#### What is expected
Reproduce the following material exactly, including every line.

[Opening Data records section]

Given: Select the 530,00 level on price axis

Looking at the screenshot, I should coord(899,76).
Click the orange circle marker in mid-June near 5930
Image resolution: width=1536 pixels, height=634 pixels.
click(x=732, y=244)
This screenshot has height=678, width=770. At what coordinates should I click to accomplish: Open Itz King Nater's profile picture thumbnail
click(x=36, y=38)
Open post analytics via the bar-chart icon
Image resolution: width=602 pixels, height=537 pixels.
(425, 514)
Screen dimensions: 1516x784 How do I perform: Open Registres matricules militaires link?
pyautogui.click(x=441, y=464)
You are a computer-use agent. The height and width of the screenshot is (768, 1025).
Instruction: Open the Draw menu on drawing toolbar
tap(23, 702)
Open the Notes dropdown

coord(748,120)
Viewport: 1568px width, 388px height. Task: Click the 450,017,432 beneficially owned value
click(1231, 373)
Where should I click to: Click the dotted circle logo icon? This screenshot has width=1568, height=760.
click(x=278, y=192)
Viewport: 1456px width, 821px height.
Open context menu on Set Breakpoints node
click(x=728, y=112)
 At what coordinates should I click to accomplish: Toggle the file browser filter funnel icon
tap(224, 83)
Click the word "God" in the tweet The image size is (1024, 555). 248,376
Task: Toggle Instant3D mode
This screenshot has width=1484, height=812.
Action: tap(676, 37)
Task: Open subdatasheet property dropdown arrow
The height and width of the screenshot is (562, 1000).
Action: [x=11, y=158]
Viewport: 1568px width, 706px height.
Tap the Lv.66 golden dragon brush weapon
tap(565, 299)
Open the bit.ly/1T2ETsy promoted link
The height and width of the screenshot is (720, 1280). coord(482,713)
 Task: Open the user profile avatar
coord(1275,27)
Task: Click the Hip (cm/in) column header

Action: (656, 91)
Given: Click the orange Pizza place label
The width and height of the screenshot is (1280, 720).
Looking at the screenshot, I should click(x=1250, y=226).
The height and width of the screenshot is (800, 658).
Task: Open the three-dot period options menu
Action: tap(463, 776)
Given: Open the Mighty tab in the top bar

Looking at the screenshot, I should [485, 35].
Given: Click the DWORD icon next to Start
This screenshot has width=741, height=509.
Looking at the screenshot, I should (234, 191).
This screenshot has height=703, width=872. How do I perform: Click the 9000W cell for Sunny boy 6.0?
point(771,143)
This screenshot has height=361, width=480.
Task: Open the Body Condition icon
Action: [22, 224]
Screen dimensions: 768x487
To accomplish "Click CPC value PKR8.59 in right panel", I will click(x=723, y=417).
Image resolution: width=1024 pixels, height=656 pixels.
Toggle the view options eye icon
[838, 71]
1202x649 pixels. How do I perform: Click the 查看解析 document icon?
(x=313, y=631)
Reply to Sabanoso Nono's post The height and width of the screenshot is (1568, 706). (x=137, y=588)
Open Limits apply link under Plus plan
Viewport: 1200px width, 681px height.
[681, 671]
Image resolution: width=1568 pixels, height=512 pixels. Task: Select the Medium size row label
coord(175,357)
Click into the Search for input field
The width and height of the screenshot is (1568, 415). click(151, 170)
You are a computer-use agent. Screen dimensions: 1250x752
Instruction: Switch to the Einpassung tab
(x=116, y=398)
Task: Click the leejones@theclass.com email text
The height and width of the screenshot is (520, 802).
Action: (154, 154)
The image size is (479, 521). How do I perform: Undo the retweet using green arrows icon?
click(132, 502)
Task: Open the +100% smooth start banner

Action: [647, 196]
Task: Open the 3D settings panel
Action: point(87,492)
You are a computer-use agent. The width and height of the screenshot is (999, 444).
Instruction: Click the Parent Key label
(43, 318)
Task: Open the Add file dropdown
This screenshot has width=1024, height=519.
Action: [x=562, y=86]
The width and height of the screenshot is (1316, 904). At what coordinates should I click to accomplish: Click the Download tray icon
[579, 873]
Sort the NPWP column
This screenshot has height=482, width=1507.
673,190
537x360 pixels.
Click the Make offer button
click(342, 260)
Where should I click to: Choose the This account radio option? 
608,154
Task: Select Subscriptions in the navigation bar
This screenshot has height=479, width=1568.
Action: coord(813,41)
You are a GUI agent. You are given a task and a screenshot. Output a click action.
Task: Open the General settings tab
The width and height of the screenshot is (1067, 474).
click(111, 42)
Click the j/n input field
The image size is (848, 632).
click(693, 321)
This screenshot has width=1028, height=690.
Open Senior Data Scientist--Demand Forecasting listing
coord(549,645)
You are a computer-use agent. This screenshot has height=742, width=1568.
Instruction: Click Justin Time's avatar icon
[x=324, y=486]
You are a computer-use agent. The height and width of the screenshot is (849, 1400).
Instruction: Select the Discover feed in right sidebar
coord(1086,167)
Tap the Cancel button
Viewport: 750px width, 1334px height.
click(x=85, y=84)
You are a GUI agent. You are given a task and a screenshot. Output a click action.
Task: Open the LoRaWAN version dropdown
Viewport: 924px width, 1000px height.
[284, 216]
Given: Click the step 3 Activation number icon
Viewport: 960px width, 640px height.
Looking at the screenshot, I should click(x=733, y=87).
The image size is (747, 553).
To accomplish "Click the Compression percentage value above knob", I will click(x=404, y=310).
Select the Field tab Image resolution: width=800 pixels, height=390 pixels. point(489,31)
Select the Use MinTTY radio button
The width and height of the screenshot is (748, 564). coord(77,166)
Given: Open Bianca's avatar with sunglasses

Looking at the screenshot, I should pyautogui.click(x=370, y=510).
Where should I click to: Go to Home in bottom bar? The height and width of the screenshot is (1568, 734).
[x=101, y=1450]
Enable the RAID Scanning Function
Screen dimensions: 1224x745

[Closing Data records section]

#### Answer space
Given: Select the 530,00 level on price axis

Looking at the screenshot, I should coord(899,76).
Click the orange circle marker in mid-June near 5930
Image resolution: width=1536 pixels, height=634 pixels.
click(x=732, y=244)
This screenshot has height=678, width=770. At what coordinates should I click to accomplish: Open Itz King Nater's profile picture thumbnail
click(x=36, y=38)
Open post analytics via the bar-chart icon
Image resolution: width=602 pixels, height=537 pixels.
(425, 514)
Screen dimensions: 1516x784 How do I perform: Open Registres matricules militaires link?
pyautogui.click(x=441, y=464)
You are a computer-use agent. The height and width of the screenshot is (768, 1025).
Instruction: Open the Draw menu on drawing toolbar
tap(23, 702)
Open the Notes dropdown

coord(748,120)
Viewport: 1568px width, 388px height. Task: Click the 450,017,432 beneficially owned value
click(1231, 373)
Where should I click to: Click the dotted circle logo icon? This screenshot has width=1568, height=760.
click(x=278, y=192)
Viewport: 1456px width, 821px height.
Open context menu on Set Breakpoints node
click(x=728, y=112)
 At what coordinates should I click to accomplish: Toggle the file browser filter funnel icon
tap(224, 83)
Click the word "God" in the tweet The image size is (1024, 555). 248,376
Task: Toggle Instant3D mode
This screenshot has width=1484, height=812.
Action: tap(676, 37)
Task: Open subdatasheet property dropdown arrow
The height and width of the screenshot is (562, 1000).
Action: [x=11, y=158]
Viewport: 1568px width, 706px height.
Tap the Lv.66 golden dragon brush weapon
tap(565, 299)
Open the bit.ly/1T2ETsy promoted link
The height and width of the screenshot is (720, 1280). coord(482,713)
 Task: Open the user profile avatar
coord(1275,27)
Task: Click the Hip (cm/in) column header

Action: (656, 91)
Given: Click the orange Pizza place label
The width and height of the screenshot is (1280, 720).
Looking at the screenshot, I should click(x=1250, y=226).
The height and width of the screenshot is (800, 658).
Task: Open the three-dot period options menu
Action: tap(463, 776)
Given: Open the Mighty tab in the top bar

Looking at the screenshot, I should [485, 35].
Given: Click the DWORD icon next to Start
This screenshot has width=741, height=509.
Looking at the screenshot, I should (234, 191).
This screenshot has height=703, width=872. How do I perform: Click the 9000W cell for Sunny boy 6.0?
point(771,143)
This screenshot has height=361, width=480.
Task: Open the Body Condition icon
Action: [22, 224]
Screen dimensions: 768x487
To accomplish "Click CPC value PKR8.59 in right panel", I will click(x=723, y=417).
Image resolution: width=1024 pixels, height=656 pixels.
Toggle the view options eye icon
[838, 71]
1202x649 pixels. How do I perform: Click the 查看解析 document icon?
(x=313, y=631)
Reply to Sabanoso Nono's post The height and width of the screenshot is (1568, 706). (x=137, y=588)
Open Limits apply link under Plus plan
Viewport: 1200px width, 681px height.
[681, 671]
Image resolution: width=1568 pixels, height=512 pixels. Task: Select the Medium size row label
coord(175,357)
Click into the Search for input field
The width and height of the screenshot is (1568, 415). click(151, 170)
You are a computer-use agent. Screen dimensions: 1250x752
Instruction: Switch to the Einpassung tab
(x=116, y=398)
Task: Click the leejones@theclass.com email text
The height and width of the screenshot is (520, 802).
Action: (154, 154)
The image size is (479, 521). How do I perform: Undo the retweet using green arrows icon?
click(132, 502)
Task: Open the +100% smooth start banner

Action: [647, 196]
Task: Open the 3D settings panel
Action: point(87,492)
You are a computer-use agent. The width and height of the screenshot is (999, 444).
Instruction: Click the Parent Key label
(43, 318)
Task: Open the Add file dropdown
This screenshot has width=1024, height=519.
Action: [x=562, y=86]
The width and height of the screenshot is (1316, 904). At what coordinates should I click to accomplish: Click the Download tray icon
[579, 873]
Sort the NPWP column
This screenshot has height=482, width=1507.
673,190
537x360 pixels.
Click the Make offer button
click(342, 260)
Where should I click to: Choose the This account radio option? 
608,154
Task: Select Subscriptions in the navigation bar
This screenshot has height=479, width=1568.
Action: coord(813,41)
You are a GUI agent. You are given a task and a screenshot. Output a click action.
Task: Open the General settings tab
The width and height of the screenshot is (1067, 474).
click(111, 42)
Click the j/n input field
The image size is (848, 632).
click(693, 321)
This screenshot has width=1028, height=690.
Open Senior Data Scientist--Demand Forecasting listing
coord(549,645)
You are a computer-use agent. This screenshot has height=742, width=1568.
Instruction: Click Justin Time's avatar icon
[x=324, y=486]
You are a computer-use agent. The height and width of the screenshot is (849, 1400).
Instruction: Select the Discover feed in right sidebar
coord(1086,167)
Tap the Cancel button
Viewport: 750px width, 1334px height.
click(x=85, y=84)
You are a GUI agent. You are given a task and a screenshot. Output a click action.
Task: Open the LoRaWAN version dropdown
Viewport: 924px width, 1000px height.
[284, 216]
Given: Click the step 3 Activation number icon
Viewport: 960px width, 640px height.
Looking at the screenshot, I should click(x=733, y=87).
The image size is (747, 553).
To accomplish "Click the Compression percentage value above knob", I will click(x=404, y=310).
Select the Field tab Image resolution: width=800 pixels, height=390 pixels. point(489,31)
Select the Use MinTTY radio button
The width and height of the screenshot is (748, 564). coord(77,166)
Given: Open Bianca's avatar with sunglasses

Looking at the screenshot, I should pyautogui.click(x=370, y=510).
Where should I click to: Go to Home in bottom bar? The height and width of the screenshot is (1568, 734).
[x=101, y=1450]
Enable the RAID Scanning Function
Screen dimensions: 1224x745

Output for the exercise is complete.